La guerre en Irak marque la naissance sanglante d'un nouveau modèle économique : dans la mesure où tous les aspects de la destruction autant que de la reconstruction sont privatisés, on assiste à un boom économique chaque fois que les bombes commencent à pleuvoir !


On estime à 30 000 le nombre de personnes qui, à la fin de la dictature argentine, avaient disparu. Le pays comptait plus de 300 camps de torture. Selon l'historienne Karen Robert : « la quasi-totalité des délégués d'usines des plus grandes sociétés du pays (...) comme Mercedes-Benz, Chrysler et Fiat Concord avaient disparu »


Quel est le lien entre ces trois évènements (l'ouragan Katrina, la guerre en Irak et la disparition des délégués d'usines) ? Un seul lien, celui que Naomi Klein appelle le « capitalisme du désastre ». Un capitalisme prédateur qui consiste à détruire le domaine public au lendemain de cataclysmes naturels (ou provoqués) et à engranger les profits. Le cas de l'Argentine nous révèle que la chasse aux militants et leur liquidation et la condition nécessaire de la réussite des plans de l'administration américaine. La terreur est une stratégie planifiée. Le Chili de Pinochet constitua un véritable laboratoire. De ce laboratoire de la terreur émergea le premier état administré par l'école de Chicago.


Naomi Klein montre que cette stratégie s'inspire d'Ewen Cameron, psychiatre financé par la CIA qui avait destructuré ses patients en les faisant régresser au stade infantile par une succession de chocs : électrochocs, hallucinogènes, privations sensorielles, etc. Il fallait supprimer le passé pour imprimer de nouveaux schémas dans le cerveau.

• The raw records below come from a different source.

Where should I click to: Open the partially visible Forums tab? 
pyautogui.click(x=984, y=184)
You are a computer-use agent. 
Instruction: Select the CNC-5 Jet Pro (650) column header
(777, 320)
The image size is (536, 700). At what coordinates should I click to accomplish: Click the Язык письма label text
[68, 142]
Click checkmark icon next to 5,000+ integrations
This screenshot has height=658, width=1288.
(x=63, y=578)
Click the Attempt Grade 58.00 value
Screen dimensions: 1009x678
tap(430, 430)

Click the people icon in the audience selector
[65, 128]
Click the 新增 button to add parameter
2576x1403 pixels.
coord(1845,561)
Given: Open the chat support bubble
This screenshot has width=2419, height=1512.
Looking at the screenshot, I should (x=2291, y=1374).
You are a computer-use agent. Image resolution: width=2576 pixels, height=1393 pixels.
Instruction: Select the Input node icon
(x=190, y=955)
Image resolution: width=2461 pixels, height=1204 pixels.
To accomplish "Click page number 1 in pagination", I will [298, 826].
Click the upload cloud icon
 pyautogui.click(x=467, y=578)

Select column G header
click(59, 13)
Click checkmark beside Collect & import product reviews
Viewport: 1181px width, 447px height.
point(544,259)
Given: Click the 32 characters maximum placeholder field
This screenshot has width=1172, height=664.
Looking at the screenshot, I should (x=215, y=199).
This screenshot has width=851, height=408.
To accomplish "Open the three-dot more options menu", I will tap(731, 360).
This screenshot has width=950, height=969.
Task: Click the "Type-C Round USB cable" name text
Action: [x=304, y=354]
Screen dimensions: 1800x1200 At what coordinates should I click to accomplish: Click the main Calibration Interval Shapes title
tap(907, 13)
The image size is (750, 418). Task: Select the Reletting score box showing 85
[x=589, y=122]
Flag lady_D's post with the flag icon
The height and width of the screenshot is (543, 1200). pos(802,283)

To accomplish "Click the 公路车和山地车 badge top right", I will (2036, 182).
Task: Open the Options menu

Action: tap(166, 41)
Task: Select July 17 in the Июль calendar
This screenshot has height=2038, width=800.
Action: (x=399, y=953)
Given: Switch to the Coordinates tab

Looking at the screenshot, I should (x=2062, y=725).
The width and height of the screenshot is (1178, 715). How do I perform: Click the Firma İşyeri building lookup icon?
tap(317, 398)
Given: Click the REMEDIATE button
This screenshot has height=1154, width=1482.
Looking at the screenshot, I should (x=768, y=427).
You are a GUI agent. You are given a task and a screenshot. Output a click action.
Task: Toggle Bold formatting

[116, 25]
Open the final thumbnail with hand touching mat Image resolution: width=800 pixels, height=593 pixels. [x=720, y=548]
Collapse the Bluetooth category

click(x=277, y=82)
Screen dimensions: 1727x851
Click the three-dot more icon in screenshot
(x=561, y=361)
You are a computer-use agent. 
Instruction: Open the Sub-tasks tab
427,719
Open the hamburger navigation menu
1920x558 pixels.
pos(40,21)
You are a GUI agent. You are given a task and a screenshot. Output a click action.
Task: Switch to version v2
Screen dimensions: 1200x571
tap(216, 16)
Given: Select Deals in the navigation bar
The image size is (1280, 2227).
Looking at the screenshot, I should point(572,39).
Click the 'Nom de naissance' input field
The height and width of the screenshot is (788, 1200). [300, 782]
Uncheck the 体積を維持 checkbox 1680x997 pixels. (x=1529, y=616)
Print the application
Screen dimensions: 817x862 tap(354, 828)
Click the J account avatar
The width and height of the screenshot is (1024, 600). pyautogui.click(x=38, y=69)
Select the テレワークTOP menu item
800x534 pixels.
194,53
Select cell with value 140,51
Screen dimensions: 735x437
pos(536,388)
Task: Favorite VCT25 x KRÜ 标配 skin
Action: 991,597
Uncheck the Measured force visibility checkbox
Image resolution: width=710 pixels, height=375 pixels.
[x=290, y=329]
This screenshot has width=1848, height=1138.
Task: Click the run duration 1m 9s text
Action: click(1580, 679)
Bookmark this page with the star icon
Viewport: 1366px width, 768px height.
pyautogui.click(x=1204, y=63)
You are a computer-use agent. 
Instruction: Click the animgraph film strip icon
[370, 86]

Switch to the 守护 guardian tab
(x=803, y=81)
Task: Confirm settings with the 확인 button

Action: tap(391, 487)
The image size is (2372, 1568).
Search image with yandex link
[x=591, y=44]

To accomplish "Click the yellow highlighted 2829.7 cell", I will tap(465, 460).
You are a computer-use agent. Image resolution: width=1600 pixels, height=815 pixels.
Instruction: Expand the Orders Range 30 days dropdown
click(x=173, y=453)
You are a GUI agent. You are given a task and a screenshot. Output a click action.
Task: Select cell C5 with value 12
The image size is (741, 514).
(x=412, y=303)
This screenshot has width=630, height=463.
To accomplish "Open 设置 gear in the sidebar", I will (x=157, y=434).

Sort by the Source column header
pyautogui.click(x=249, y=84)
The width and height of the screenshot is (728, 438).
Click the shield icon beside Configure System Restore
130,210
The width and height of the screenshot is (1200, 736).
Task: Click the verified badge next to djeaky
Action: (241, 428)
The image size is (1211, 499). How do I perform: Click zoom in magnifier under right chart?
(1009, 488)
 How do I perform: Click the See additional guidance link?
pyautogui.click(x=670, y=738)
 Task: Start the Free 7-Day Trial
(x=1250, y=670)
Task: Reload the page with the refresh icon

L'invasion de l'Irak reprend la même stratégie à une vaste échelle. Les stratèges décidèrent d'utiliser toutes les méthodes de choc : bombardements éclairs terrifiants (une bombe toute les minutes explosait à Bagdad), opérations psychologiques, capture des opposants, tortures. Il fallait effacer jusqu'à la mémoire d'une nation pour reconstruire un nouveau modèle économique. Donald Rumsfeld dirige l'armée d'occupation comme une entreprise moderne et externalisée. Le cycle destruction/reconstruction engendre des profits gigantesques. Jour après jour, le gouvernement paie des entrepreneurs privés chargés d'élaborer des projets détaillés de reconstruction de 25 pays différents, du Venezuela à L'Iran, qui risquent d'être la cible des foudres destructrices des Etats-Unis. L'administration Bush réclame le droit illimité tout à la fois de détruire et de reconstruire. De l'Amérique latine à l'Asie, en passant par l'Afrique, il faut soumettre la planète à.l'ordre de l'ultralibéralisme. Cette soumission passe par la thérapie du choc. Thérapie qui a pour but d'effacer la mémoire et d'impuissanter toute résistance. L'effondrement brutal de l'Union soviétique, la fin calamiteuse de l'expérience Solidarnosc appartiennent au même processus et relèvent d'une même finalité : le rétablissement de l'ordre libéral sous la direction des Chicago Boys. De plus en plus de pays se transforment en forteresses et érigent des murs et des clôtures de haute technologie (Israël-Palestine, Etats-Unis-Mexique, Inde-Cachemire, Afghanistan-Pakistan).Ces barrières de sécurité deviendront un vaste marché du désastre. Par exemple, les entreprises de sécurité intérieure en Israël ont un rendement boursier extraordinaire et ont sauvé le pays de la banqueroute.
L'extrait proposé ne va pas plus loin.